→ Work instructions
Reproduce the material below verbatim, line for line, without altering any character.
## Begin
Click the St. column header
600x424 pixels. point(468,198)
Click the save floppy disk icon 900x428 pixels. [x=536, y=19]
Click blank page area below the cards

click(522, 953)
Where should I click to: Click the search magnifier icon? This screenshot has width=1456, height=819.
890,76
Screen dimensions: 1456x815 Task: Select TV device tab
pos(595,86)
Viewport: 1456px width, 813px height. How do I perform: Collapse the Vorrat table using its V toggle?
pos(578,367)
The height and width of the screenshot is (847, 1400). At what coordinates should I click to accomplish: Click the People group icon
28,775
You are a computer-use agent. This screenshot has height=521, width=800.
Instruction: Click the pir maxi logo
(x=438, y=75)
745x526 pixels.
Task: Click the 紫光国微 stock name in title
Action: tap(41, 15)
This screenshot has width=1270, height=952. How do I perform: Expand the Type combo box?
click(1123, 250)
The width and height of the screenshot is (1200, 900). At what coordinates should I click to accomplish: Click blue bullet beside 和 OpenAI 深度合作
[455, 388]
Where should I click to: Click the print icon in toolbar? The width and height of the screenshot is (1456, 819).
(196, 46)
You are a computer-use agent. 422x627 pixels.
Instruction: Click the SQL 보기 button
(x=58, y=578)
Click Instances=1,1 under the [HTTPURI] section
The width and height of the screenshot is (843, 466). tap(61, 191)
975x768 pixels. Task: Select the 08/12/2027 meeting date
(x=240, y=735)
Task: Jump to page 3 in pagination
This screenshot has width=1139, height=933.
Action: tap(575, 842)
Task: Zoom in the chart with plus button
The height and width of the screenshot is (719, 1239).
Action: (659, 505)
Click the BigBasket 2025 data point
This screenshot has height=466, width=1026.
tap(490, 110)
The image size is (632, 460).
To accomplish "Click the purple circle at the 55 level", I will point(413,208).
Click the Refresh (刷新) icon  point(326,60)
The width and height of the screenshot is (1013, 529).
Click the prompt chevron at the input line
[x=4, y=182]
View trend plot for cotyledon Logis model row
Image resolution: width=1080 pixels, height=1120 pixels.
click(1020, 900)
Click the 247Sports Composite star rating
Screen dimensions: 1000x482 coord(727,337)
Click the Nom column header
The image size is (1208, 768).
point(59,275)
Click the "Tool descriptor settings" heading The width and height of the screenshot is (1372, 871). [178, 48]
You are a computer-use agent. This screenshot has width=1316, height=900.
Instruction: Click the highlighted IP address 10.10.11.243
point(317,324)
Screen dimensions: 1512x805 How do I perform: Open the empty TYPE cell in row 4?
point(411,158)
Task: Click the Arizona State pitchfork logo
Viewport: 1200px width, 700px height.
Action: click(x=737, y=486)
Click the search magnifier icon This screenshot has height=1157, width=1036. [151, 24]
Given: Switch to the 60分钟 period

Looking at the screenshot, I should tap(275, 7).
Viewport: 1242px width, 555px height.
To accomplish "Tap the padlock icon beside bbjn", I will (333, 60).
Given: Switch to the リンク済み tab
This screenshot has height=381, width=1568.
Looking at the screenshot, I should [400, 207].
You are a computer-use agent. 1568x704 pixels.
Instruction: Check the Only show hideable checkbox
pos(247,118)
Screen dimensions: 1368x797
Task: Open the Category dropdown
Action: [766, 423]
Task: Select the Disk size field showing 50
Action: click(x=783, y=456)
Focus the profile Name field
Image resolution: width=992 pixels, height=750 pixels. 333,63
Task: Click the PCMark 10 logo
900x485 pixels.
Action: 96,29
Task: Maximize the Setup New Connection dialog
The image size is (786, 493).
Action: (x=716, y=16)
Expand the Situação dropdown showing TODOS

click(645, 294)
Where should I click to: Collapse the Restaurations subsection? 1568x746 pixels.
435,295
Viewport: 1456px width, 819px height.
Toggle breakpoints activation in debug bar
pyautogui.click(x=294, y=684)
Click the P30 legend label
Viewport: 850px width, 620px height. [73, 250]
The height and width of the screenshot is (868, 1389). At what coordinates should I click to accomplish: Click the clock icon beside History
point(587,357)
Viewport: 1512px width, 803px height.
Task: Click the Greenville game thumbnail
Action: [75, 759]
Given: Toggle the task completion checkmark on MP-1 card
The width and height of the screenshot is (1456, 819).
## End
→ Written solution
Click the St. column header
600x424 pixels. point(468,198)
Click the save floppy disk icon 900x428 pixels. [x=536, y=19]
Click blank page area below the cards

click(522, 953)
Where should I click to: Click the search magnifier icon? This screenshot has width=1456, height=819.
890,76
Screen dimensions: 1456x815 Task: Select TV device tab
pos(595,86)
Viewport: 1456px width, 813px height. How do I perform: Collapse the Vorrat table using its V toggle?
pos(578,367)
The height and width of the screenshot is (847, 1400). At what coordinates should I click to accomplish: Click the People group icon
28,775
You are a computer-use agent. This screenshot has height=521, width=800.
Instruction: Click the pir maxi logo
(x=438, y=75)
745x526 pixels.
Task: Click the 紫光国微 stock name in title
Action: tap(41, 15)
This screenshot has width=1270, height=952. How do I perform: Expand the Type combo box?
click(1123, 250)
The width and height of the screenshot is (1200, 900). At what coordinates should I click to accomplish: Click blue bullet beside 和 OpenAI 深度合作
[455, 388]
Where should I click to: Click the print icon in toolbar? The width and height of the screenshot is (1456, 819).
(196, 46)
You are a computer-use agent. 422x627 pixels.
Instruction: Click the SQL 보기 button
(x=58, y=578)
Click Instances=1,1 under the [HTTPURI] section
The width and height of the screenshot is (843, 466). tap(61, 191)
975x768 pixels. Task: Select the 08/12/2027 meeting date
(x=240, y=735)
Task: Jump to page 3 in pagination
This screenshot has width=1139, height=933.
Action: tap(575, 842)
Task: Zoom in the chart with plus button
The height and width of the screenshot is (719, 1239).
Action: (659, 505)
Click the BigBasket 2025 data point
This screenshot has height=466, width=1026.
tap(490, 110)
The image size is (632, 460).
To accomplish "Click the purple circle at the 55 level", I will point(413,208).
Click the Refresh (刷新) icon  point(326,60)
The width and height of the screenshot is (1013, 529).
Click the prompt chevron at the input line
[x=4, y=182]
View trend plot for cotyledon Logis model row
Image resolution: width=1080 pixels, height=1120 pixels.
click(1020, 900)
Click the 247Sports Composite star rating
Screen dimensions: 1000x482 coord(727,337)
Click the Nom column header
The image size is (1208, 768).
point(59,275)
Click the "Tool descriptor settings" heading The width and height of the screenshot is (1372, 871). [178, 48]
You are a computer-use agent. This screenshot has width=1316, height=900.
Instruction: Click the highlighted IP address 10.10.11.243
point(317,324)
Screen dimensions: 1512x805 How do I perform: Open the empty TYPE cell in row 4?
point(411,158)
Task: Click the Arizona State pitchfork logo
Viewport: 1200px width, 700px height.
Action: click(x=737, y=486)
Click the search magnifier icon This screenshot has height=1157, width=1036. [151, 24]
Given: Switch to the 60分钟 period

Looking at the screenshot, I should tap(275, 7).
Viewport: 1242px width, 555px height.
To accomplish "Tap the padlock icon beside bbjn", I will (333, 60).
Given: Switch to the リンク済み tab
This screenshot has height=381, width=1568.
Looking at the screenshot, I should [400, 207].
You are a computer-use agent. 1568x704 pixels.
Instruction: Check the Only show hideable checkbox
pos(247,118)
Screen dimensions: 1368x797
Task: Open the Category dropdown
Action: [766, 423]
Task: Select the Disk size field showing 50
Action: click(x=783, y=456)
Focus the profile Name field
Image resolution: width=992 pixels, height=750 pixels. 333,63
Task: Click the PCMark 10 logo
900x485 pixels.
Action: 96,29
Task: Maximize the Setup New Connection dialog
The image size is (786, 493).
Action: (x=716, y=16)
Expand the Situação dropdown showing TODOS

click(645, 294)
Where should I click to: Collapse the Restaurations subsection? 1568x746 pixels.
435,295
Viewport: 1456px width, 819px height.
Toggle breakpoints activation in debug bar
pyautogui.click(x=294, y=684)
Click the P30 legend label
Viewport: 850px width, 620px height. [73, 250]
The height and width of the screenshot is (868, 1389). At what coordinates should I click to accomplish: Click the clock icon beside History
point(587,357)
Viewport: 1512px width, 803px height.
Task: Click the Greenville game thumbnail
Action: [75, 759]
Given: Toggle the task completion checkmark on MP-1 card
The width and height of the screenshot is (1456, 819).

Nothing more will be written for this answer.